Part 15
It is easy to see what a favorite he will be with history, which plays such pranks with temporary reputations. Nothing can resist the sympathy which all elevated minds must feel with Brown, and through them the whole civilized world; and if he must suffer, he must drag official gentlemen into an immortality most undesirable, of which they have already some disagreeable forebodings. Indeed, it is the _reductio ad absurdum_ of Slavery, when the governor of Virginia is forced to hang a man whom he declares to be a man of the most integrity, truthfulness and courage he has ever met. Is that the kind of man the gallows is built for? It were bold to affirm that there is within that broad commonwealth, at this moment, another citizen as worthy to live, and as deserving of all public and private honor, as this poor prisoner.[152]
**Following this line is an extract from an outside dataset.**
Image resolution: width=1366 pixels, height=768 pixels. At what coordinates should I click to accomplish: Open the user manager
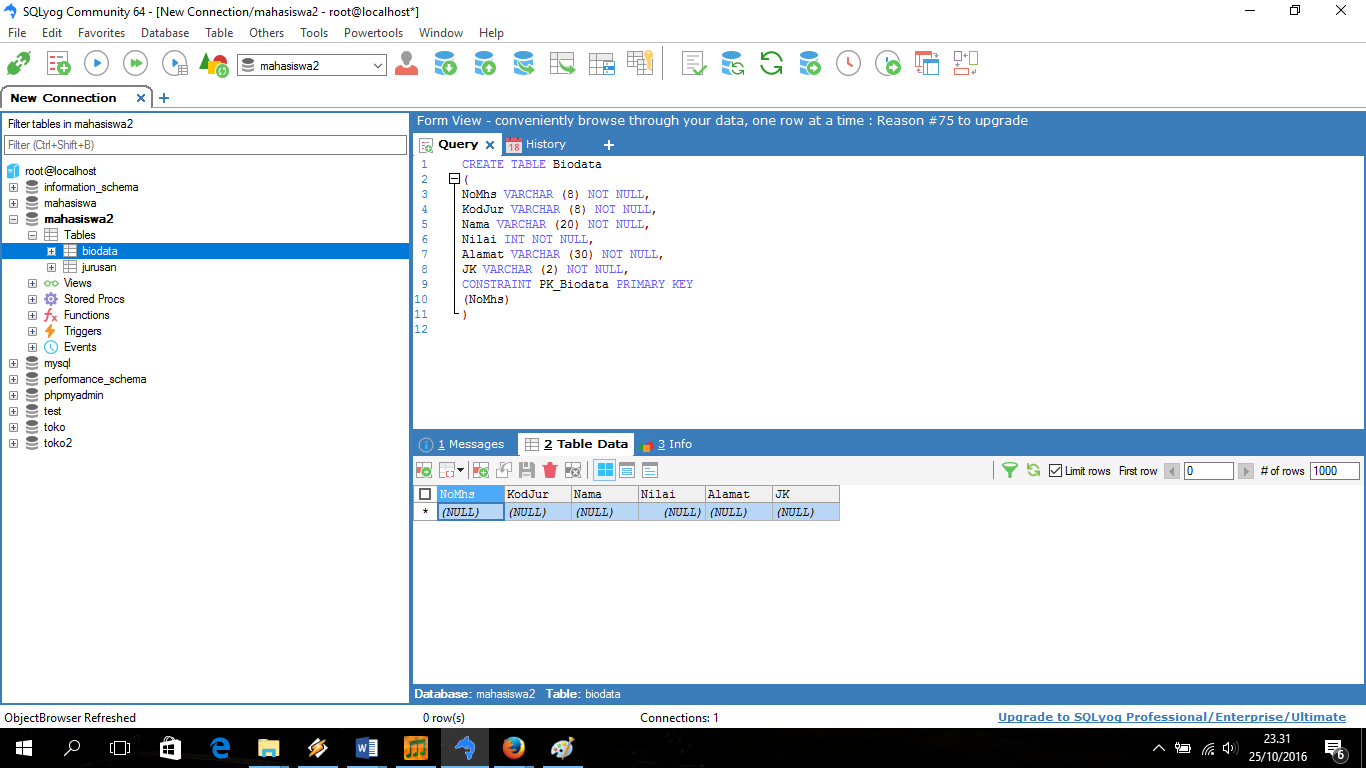pos(405,63)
But we are here to think of relief for the family of John Brown. To my eyes, that family looks very large and very needy of relief. It comprises his brave fellow sufferers in the Charlestown Jail; the fugitives still hunted in the mountains of Virginia and Pennsylvania; the sympathizers with him in all the states; and, I may say, almost every man who loves the Golden Rule and the Declaration of Independence, like him, and who sees what a tiger’s thirst threatens him in the malignity of public sentiment in the slave states. It seems to me that a common feeling joins the people of Massachusetts with him.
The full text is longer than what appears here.